1. Apoyo para el aprendizaje y la empleabilidad a lo largo de la vida. La transición hacia un primer trabajo decente debe ser una prioridad en el marco de las políticas nacionales de empleo. Se entiende que la vida laboral seguirá una trayectoria cada vez menos lineal en el futuro. De tal forma, las políticas deberían apoyar transiciones dinámicas para todos los grupos, comenzando por los esfuerzos para facilitar la entrada en el mercado laboral. Las políticas deben preparar a los trabajadores en las múltiples transiciones que probablemente enfrentarán –transición educacional, reproductiva, de la escuela al trabajo, etc.– y facilitar su participación presente en el mercado laboral. Esto implica apoyar la empleabilidad a lo largo de la vida, para lo cual la capacitación y formación permanente debe constituir un derecho clave para todas las personas (ILO, 2019b).

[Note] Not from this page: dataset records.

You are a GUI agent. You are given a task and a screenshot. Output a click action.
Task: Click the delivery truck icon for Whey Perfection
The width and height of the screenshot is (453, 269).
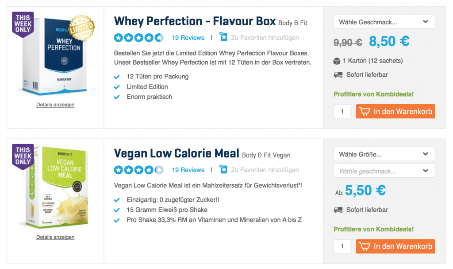pos(338,75)
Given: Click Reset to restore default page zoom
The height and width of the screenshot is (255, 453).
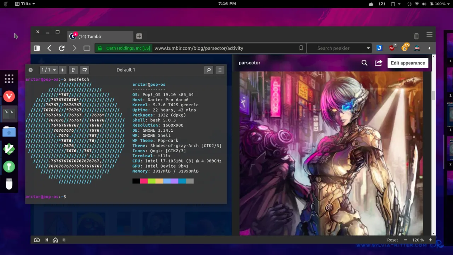Looking at the screenshot, I should (x=392, y=240).
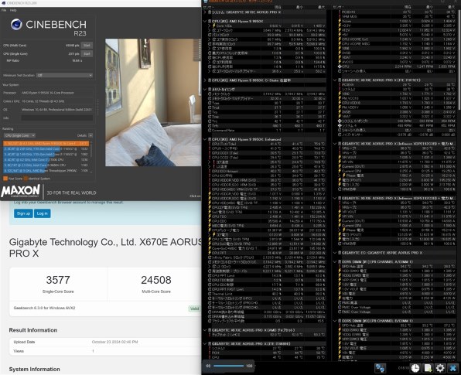Open the CPU Single Core ranking dropdown
Viewport: 461px width, 375px height.
click(19, 135)
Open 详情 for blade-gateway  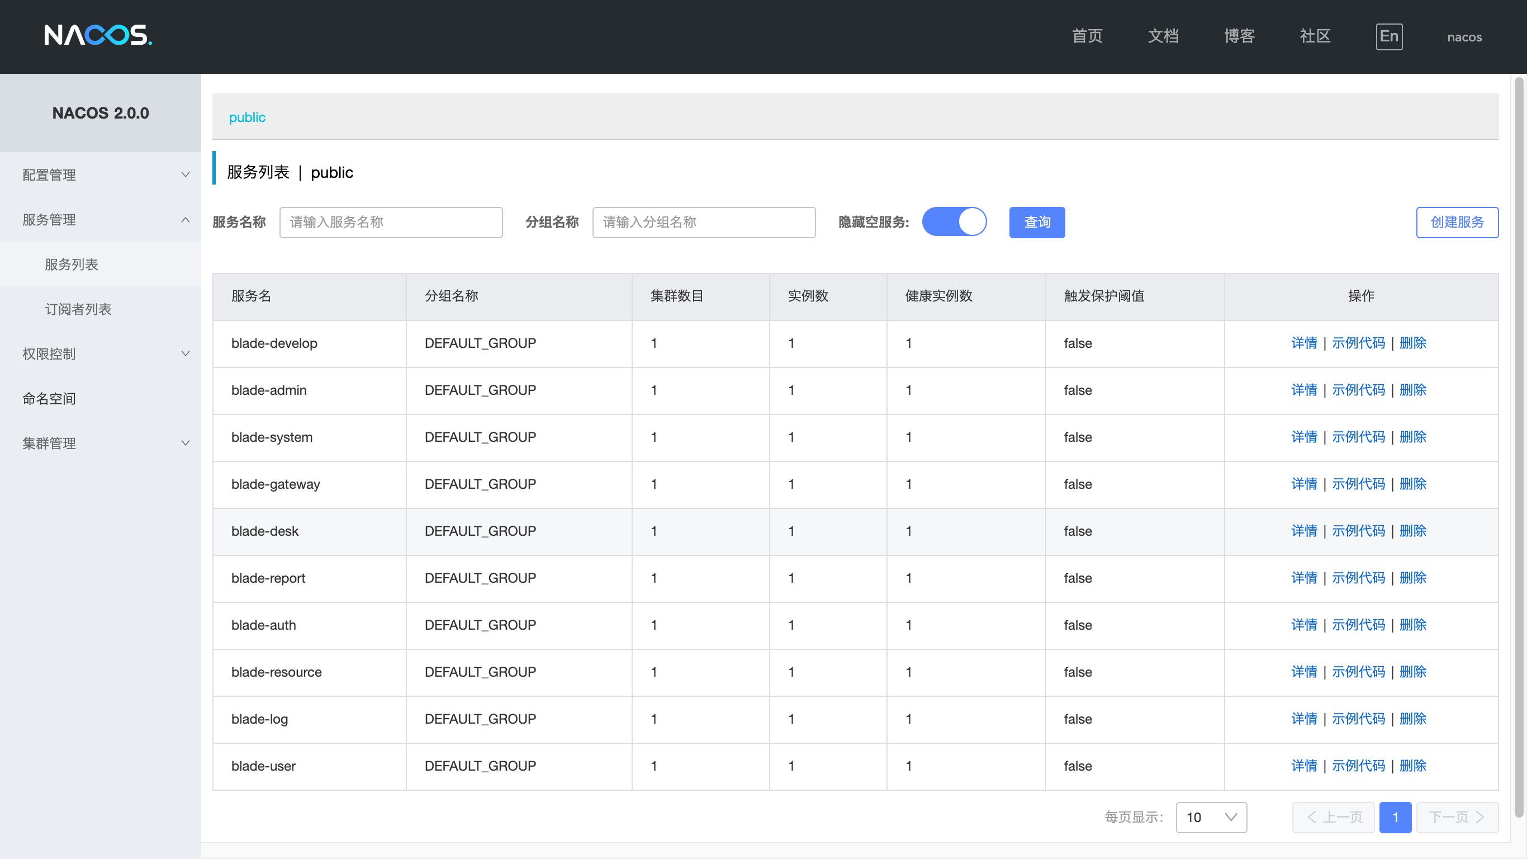tap(1304, 484)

2. Mejoras en las políticas utilizando las nuevas tecnologías. Las nuevas tecnologías pueden transformar la forma en que las políticas de empleo juvenil se implementan. En algunos casos, esto ya se viene haciendo, por ejemplo, en áreas como la provisión de competencias y habilidad (usando blockchains o sistemas de información complejos), los servicios de empleo (utilizando la inteligencia artificial para conectar oferta y demanda) y el emprendimiento (mediante la diseminación de información de oportunidades de mercado).

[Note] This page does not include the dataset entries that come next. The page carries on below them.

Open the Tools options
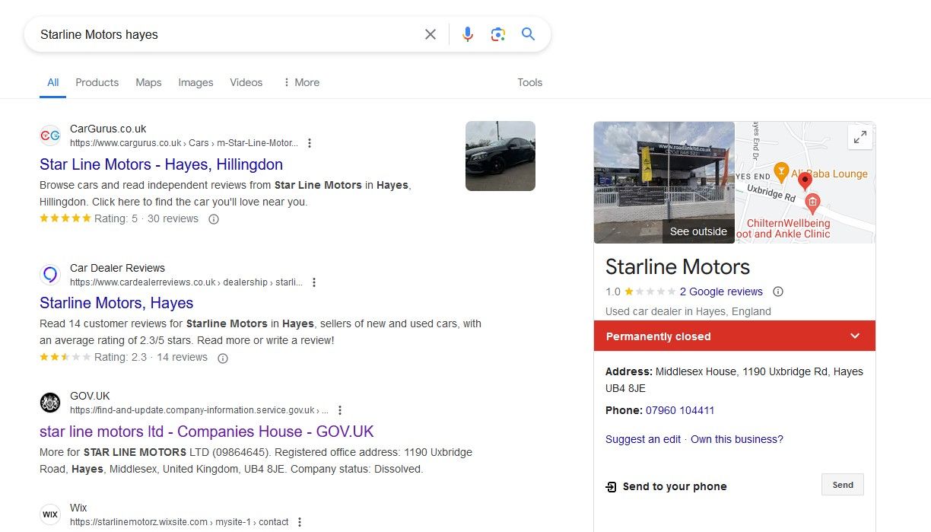 tap(529, 82)
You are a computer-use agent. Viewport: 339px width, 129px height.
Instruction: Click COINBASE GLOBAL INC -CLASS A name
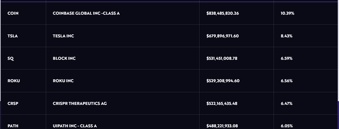coord(86,13)
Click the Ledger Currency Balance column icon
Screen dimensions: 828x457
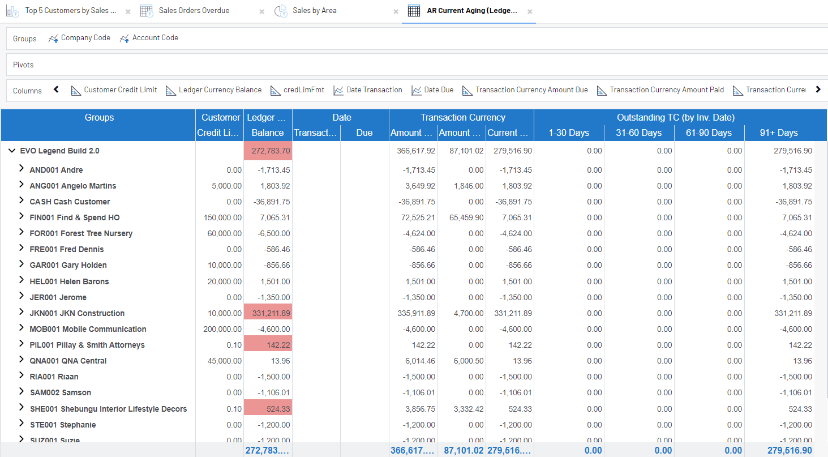(171, 91)
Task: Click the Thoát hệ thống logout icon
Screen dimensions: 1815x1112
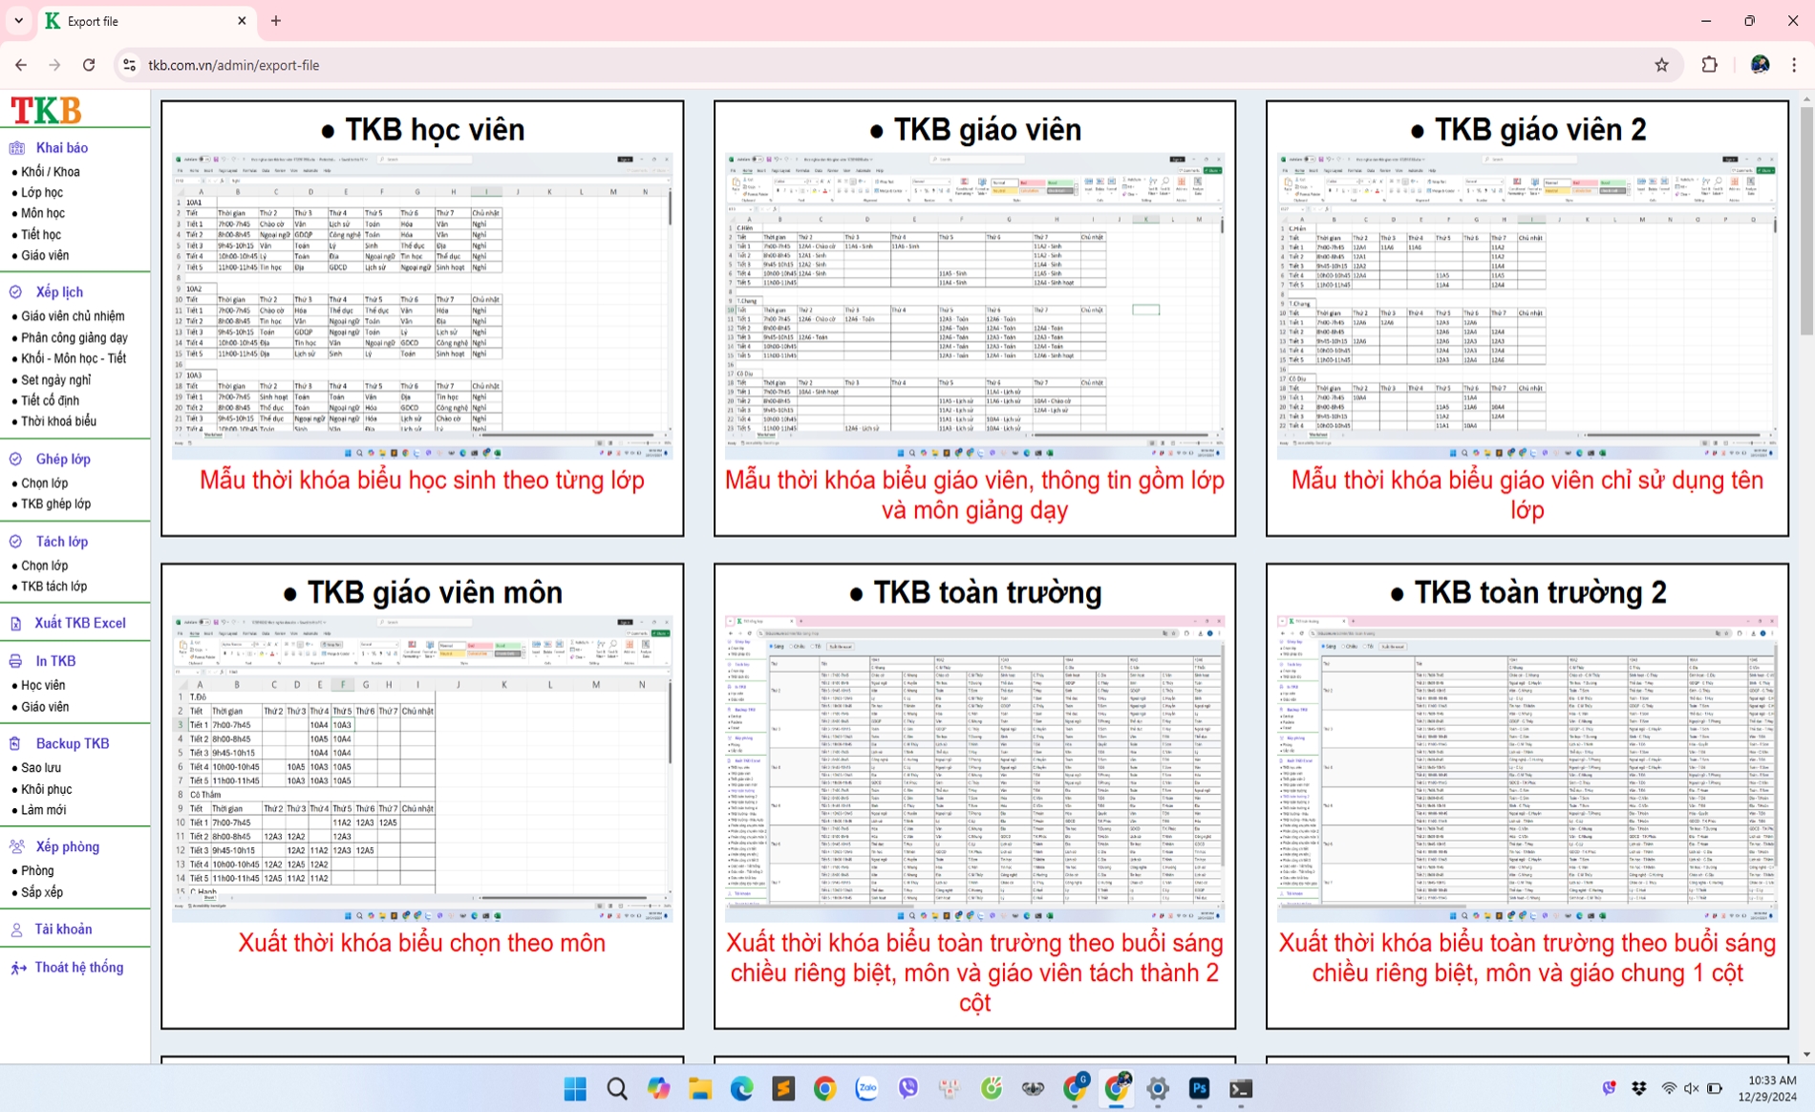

3. Promoción del diálogo social a lo largo de la vida y que empiece con una activa participación en la juventud. La experiencia indica que el diálogo social conduce a mejores políticas basadas en el conocimiento y en la experiencia de los actores sociales, donde los costos y beneficios de intereses contrapuestos pueden ser negociados y resueltos en el interés nacional general. El diálogo social también induce el apoyo a las medidas propuestas y, por lo tanto, evita futuras oposiciones y conflictos que de otra manera reducirían su efectividad. (OIT, 2012). El diálogo social es, por lo tanto, una herramienta poderosa que se puede utilizar con éxito para mitigar los efectos negativos de los desafíos que enfrenta el mundo del trabajo hoy y continuará haciéndolo en el futuro.

Los jóvenes – los actores principales del futuro del trabajo – que generalmente han sido considerados objetos de las políticas de empleo juvenil aspiran y deben convertirse en sujetos activos de las mismas. Tienen el derecho de poder hacer sentir su voz en el diseño e implementación de políticas que afectan sus trayectorias laborales, personales y familiares. Aunque hay mucho por hacer en este respecto, hay algunos casos interesantes de diálogos juveniles tripartitos por el empleo que muestran un camino promisorio a seguir (España, Perú, Paraguay en diferentes momentos). El uso de la tecnología digital puede ser un buen instrumento para facilitar un “nuevo diálogo”, mediante el cual los jóvenes (que son más “digitalmente diestros” que sus mayores) tendrían una mayor oportunidad para hacerse escuchar.

Referencias bibliográficas
  • Dema, G., J. Díaz y J. Chacaltana (2015). ¿Qué sabemos sobre los programas y políticas de primer empleo en América Latina?, Lima, OIT.
  • Ibarrarán, P. y D. Rosas (2008). Evaluating the impact of job training programs in Latin America: evidence from IDB funded operations, Washington DC.
  • ILO (2012). ILC, 101st Session, Report V The youth employment crisis: Time for action.
  • ILO (2018). Notas informativas sobre el futuro del trabajo https://www.ilo.org/global/topics/future-of-work/publications/issue-briefs/lang--es/index.htm.
  • ILO (2019a). Work for a brighter future, Global Commission on the Future of Work, Ginebra.
  • ILO (2019b). Lifelong learning: concepts, issues and actions, Ginebra.
  • Kluve, J., S. Puerto, D. Robalino, J. M. Romero, F. Rother, J. Stöterau, F. Weidenkaff y M. Witte (2017). Interventions to Improve the Labour Market Outcomes of Youth: A Systematic Review of Training, Entrepreneurship Promotion, Employment Services and Subsidized Employment Interventions, Ginebra, ILO.
  • OCDE/CEPAL/CAF (2016), Perspectivas económicas de América Latina 2017: Juventud, competencias y emprendimiento, OECD Publishing, París.
  • Rodríguez, E. (2011). “Empleo y juventud: muchas iniciativas, pocos avances. Una mirada sobre América Latina”, en Nueva Sociedad, Nº 232.
  • Weller, J. (2017). Las transformaciones tecnológicas y su impacto en los mercados laborales, Santiago de Chile, CEPAL.